*Problem details*
In the records below, find the line that holds "Image resolution: width=273". Restate it and every later line exactly, stopping at the end and skipping pictures.

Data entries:
== == ==

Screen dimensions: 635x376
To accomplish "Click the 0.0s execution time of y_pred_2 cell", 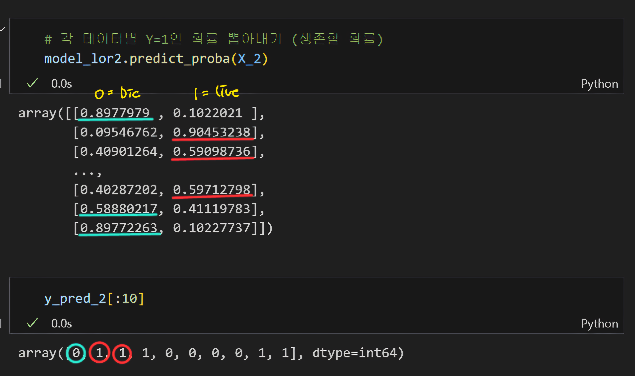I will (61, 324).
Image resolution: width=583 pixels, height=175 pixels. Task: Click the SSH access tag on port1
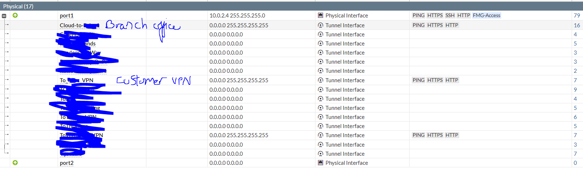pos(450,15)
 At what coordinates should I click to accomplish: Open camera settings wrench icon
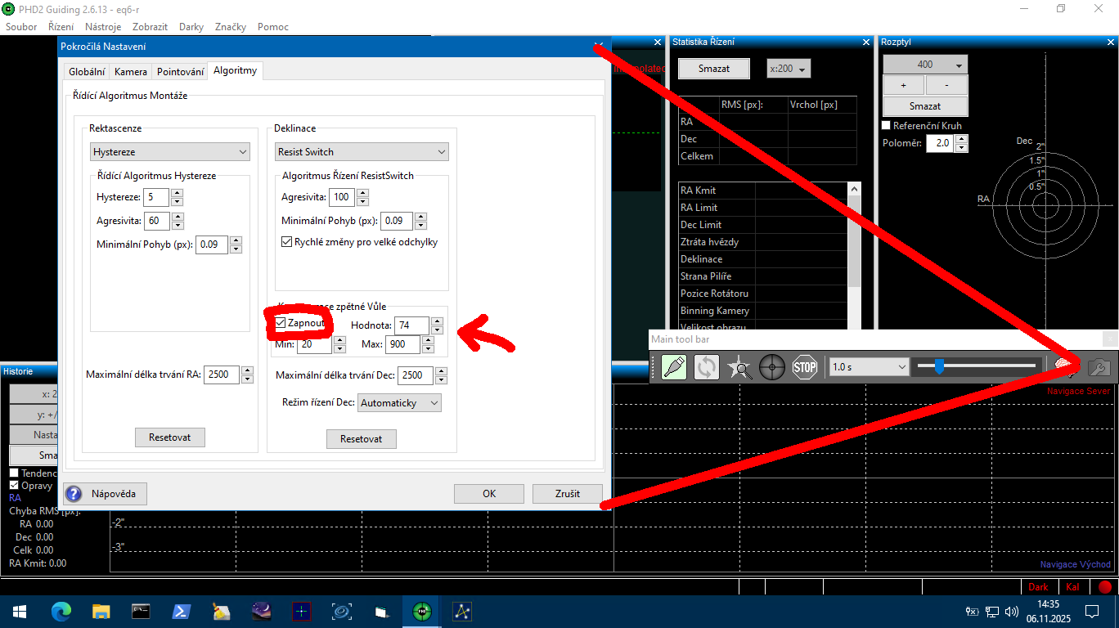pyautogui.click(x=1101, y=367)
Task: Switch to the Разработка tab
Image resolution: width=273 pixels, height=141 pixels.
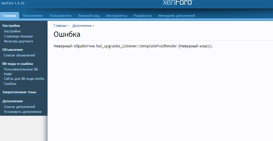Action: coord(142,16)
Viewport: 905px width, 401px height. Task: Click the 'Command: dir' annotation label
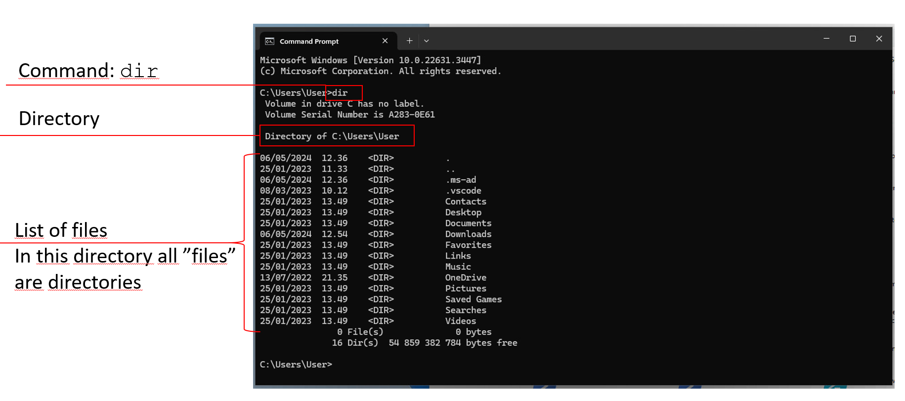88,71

== == ==

*Your solution*
Image resolution: width=273 pixels, height=141 pixels.
Action: coord(142,16)
Viewport: 905px width, 401px height. Task: Click the 'Command: dir' annotation label
88,71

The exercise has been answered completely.